How a web browser works (with pictures)

Short description

This article explains how web browsers work, starting with navigation and DNS lookup, followed by establishing a TCP connection and establishing a TLS connection if using HTTPS. Once a connection is established, the browser fetches server resources using HTTP requests and responses, and then parses HTML and CSS to create the Document Object Model (DOM) tree and the CSS Object Model (CSSOM) respectively. Finally, the browser executes JavaScript using the JavaScript engine and renders the page by building a render tree, layout, painting, and layering and composition. Every time there is a change in the DOM, the rendering process is repeated.

How a web browser works (with pictures)

Illustration courtesy of Growtika

Browsers have become a part of our daily life. But have you ever wondered how they actually work?

This article will unveil the magic that hides behind the scenes of web browsers.

Let’s get started!

1. Navigation

Navigation is the first step in loading a web page. It occurs when a user enters a URL in the address bar or clicks on a link.

Go to web page

DNS search

The first step is to find the IP address where the resources are hosted. This is done using a DNS lookup.

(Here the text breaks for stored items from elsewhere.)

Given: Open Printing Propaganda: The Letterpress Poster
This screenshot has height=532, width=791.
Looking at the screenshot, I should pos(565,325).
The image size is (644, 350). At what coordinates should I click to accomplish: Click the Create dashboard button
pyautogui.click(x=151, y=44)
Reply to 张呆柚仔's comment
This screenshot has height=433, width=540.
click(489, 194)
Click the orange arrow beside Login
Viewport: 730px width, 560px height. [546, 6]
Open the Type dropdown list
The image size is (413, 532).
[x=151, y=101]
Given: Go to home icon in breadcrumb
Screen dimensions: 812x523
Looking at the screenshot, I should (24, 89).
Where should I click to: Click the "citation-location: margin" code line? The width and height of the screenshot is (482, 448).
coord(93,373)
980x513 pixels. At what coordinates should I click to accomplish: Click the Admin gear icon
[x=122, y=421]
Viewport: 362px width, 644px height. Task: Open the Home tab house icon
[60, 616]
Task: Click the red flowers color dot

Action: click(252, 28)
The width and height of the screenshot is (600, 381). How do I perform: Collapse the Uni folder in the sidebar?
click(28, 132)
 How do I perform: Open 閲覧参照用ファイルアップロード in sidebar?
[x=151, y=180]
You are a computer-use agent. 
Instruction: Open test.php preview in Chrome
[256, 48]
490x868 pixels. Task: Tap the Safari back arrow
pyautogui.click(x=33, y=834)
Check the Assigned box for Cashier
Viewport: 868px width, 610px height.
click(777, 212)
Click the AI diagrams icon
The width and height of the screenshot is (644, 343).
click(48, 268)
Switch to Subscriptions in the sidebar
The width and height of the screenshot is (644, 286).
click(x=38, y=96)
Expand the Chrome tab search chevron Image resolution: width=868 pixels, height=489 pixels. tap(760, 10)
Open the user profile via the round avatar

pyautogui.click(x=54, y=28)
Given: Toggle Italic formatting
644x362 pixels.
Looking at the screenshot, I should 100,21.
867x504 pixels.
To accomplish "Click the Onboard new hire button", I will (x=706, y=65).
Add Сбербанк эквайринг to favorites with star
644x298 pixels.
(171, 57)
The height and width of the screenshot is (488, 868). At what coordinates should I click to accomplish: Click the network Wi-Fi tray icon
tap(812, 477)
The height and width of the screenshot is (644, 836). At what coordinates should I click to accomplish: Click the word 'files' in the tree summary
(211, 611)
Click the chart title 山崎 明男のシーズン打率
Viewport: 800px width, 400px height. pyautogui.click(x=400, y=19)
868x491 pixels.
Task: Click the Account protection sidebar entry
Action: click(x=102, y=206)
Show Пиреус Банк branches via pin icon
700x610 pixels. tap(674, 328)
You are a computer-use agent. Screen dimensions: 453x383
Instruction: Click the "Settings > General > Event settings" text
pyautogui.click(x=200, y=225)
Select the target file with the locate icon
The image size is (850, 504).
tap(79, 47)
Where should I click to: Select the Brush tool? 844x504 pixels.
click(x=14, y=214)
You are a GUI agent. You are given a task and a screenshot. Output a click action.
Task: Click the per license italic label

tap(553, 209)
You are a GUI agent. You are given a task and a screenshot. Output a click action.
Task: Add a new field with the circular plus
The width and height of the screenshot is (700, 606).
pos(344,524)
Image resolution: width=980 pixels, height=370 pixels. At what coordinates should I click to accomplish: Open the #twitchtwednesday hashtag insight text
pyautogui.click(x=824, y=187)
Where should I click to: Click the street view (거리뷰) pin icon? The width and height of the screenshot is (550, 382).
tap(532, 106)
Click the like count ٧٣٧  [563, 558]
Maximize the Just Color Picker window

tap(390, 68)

A DNS (Domain Name System) server is a server that is primarily used to map a website’s hostname (eg: www.example.com) to its corresponding IP address. It contains a database of public IP addresses and their corresponding domain names.

For example, if you visit www.example.com, the DNS server will return its IP address (93.184.216.34).

Triple TCP handshake

The next step is to establish a TCP connection with the server. This is done using a three-way TCP handshake.

Translator’s note. Transmission Control Protocol (TCP) is a transmission control protocol. It is a standard that defines how to establish and maintain network communication through which applications can exchange data.

Triple TCP handshake

  1. First, the client sends a request to open a connection with the server using a SYN packet (SYNchronize packet).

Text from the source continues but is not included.